Security

Summary

eMission is a distributed database with a central server component and a field-based handheld or laptop component. While the system is aimed at ease of use in poorly connected environments, there are moderate security safeguards on data.

HIPPA

The Health Information Privacy Protection Act is a U.S. statute that requires health information access be restricted and privacy maintained. eMission satisfies some of the components ( secure transmission, authentication ) but full HIPPA compliance is an broader organizational protocol that requires certain policies, record keeping and other aspects beyond the of scope of eMission.

System components

Central database

  • Should be in a physically secure environment.
  • Runs on a (typically) linux instance either on the cloud or a central office
  • The root user should have separate access from the database administrator, and be managed by ssh (OpenSSH) secured console.
  • The database, couchdb is password secured for administrative and user access.
  • couchdb offers database-level rather than record level control.
  • Database administrative access is by password protected SSL web console.
  • Database transactions to the field are by SSL-secured communication.
  • Database replication for backup to an off-site server is easy to set up.

Communication

  • All database and application communication is over https (SSL-secured) protocol.

Remote access

Setup

  • Initial setup, including credentials are transferred as a URL.
  • Modes of transmission include e-mail, QR code, or paper
  • Revoking credentials only removes data changes, existing data is accessible locally.

Physical

  • Any device with a modern web browser and at least sporadic network connection.
  • Physical security is dependent on keeping the hand-held device at secured, and using device-based authentification. (E.g. password, fingerprint or face recognition.)

Software

  • All transaction is within web browser (Google Chrome, Safari, Firefox, Edge, Opera) -- ECMAScript 11 level support required (~2017)
  • Local copy of database and application is stored on the browser for PWA (Progressive Web App) support.
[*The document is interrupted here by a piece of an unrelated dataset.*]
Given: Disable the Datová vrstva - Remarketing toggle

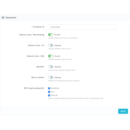Looking at the screenshot, I should point(51,35).
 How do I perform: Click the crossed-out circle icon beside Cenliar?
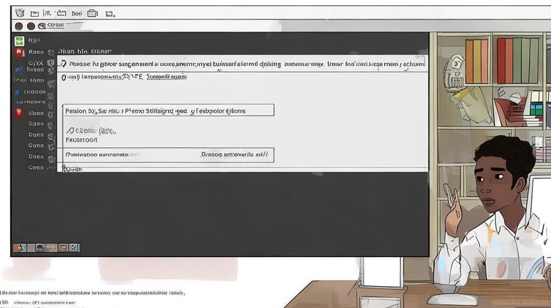pos(42,26)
Typically in browser cache for code, and indexDb for data.
  • Software is completely provisioned from single site -- no content delivery networks or dependency chains.
  • Communication is via SSL-secured web traffic.

Threats

  • Eavesdropping and man-in-the-middle: Unlikely with SSL communication with public key credentials
  • Data at rest: Secure on server, vulnerable on remote device
  • Reading data: Possible with access. Revoking access only revokes seeing forward changes.
  • Changing data: Possible with access (revocable)
  • Auditing changes: Yes (built into couchdb design)

Possible Enhancements

Remote

Since the application lives entirely within the browser, using third-party browser-securing techniques will be effective:

  • At-rest encryption (remote) (pouchdb add-on or browser add-on)
  • 2-factor or biometric authentication using add-on products

Central

couchdb is a stable product with excellent security history. By design, access is whole-database granularity.

  • At-rest encryption (server) using encrypted file-system
  • Security techniques for remote administration access
  • Swapping couchdb for alternative more-secure databases (IBM Cloudant, etc) that support the same replication protocol should be possible with only minor changes to initial access logic.